In 1992, Bowes began writing a series of semi-autobiographical stories narrated by Kevin Grierson.  These stories were published primarily in The Magazine of Fantasy & Science Fiction, and later became the novel Minions of the Moon.  One story, "Streetcar Dreams," won the World Fantasy Award for Best Novella in 1998. The novel itself won the Lambda Literary Award in 2000.

A short fiction collection, Transfigured Night and Other Stories, was published by Time Warner in 2001. It included the original novella My Life in Speculative Fiction. These stories plus recent material appeared in Streetcar Dreams and Other Midnight Fancies from England's PS Publishing in 2006.

In recent years, Bowes has written a series of stories about Time Rangers and the Gods, which have formed the mosaic novel From the Files of the Time Rangers, published September 2005 by Golden Gryphon Press.
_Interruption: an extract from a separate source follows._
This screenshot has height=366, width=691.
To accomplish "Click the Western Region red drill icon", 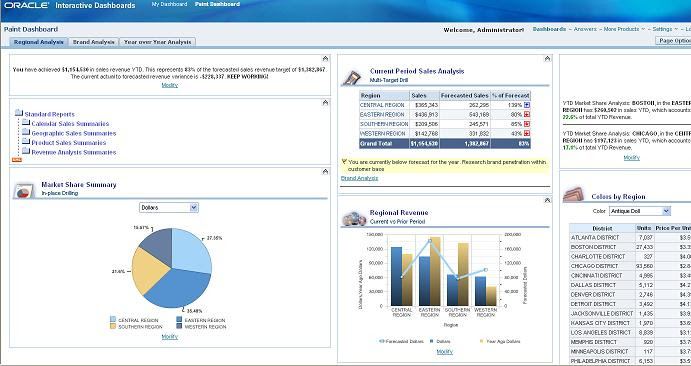I will (527, 133).
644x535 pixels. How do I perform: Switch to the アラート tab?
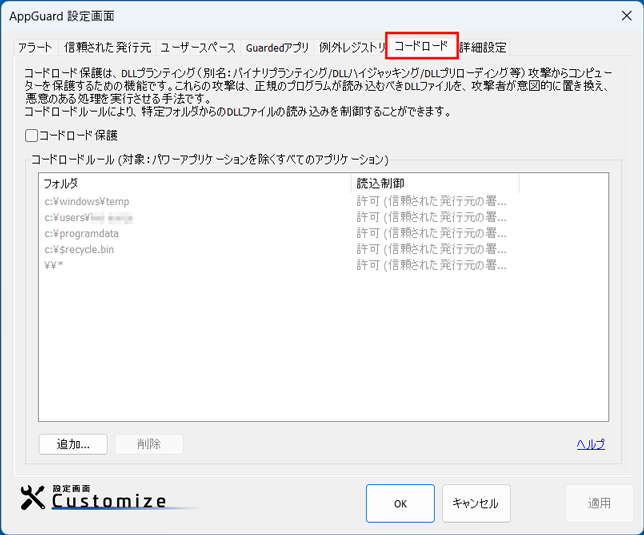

Two of the stories - novelettes "The Ferryman’s Wife" and "The Mask of the Rex", both originally published in The Magazine of Fantasy & Science Fiction, were finalists for the prestigious Nebula Award, in 2002 and 2003 respectively.  Other Time Rangers stories have appeared in Sci Fiction and Black Gate.

In 2013 Bowes published the novel/story cycle Dust Devils on a Quiet Street, about a group of writers in New York City before, during, and after 9/11.  Dust Devil appeared on the World Fantasy and Lambda Award short lists.

The first chapter is his widely reprinted 2005 short story "There's a Hole in the City", which won the 2006 StorySouth Million Writers Award, The International Horror Guild Award and was nominated for a Nebula.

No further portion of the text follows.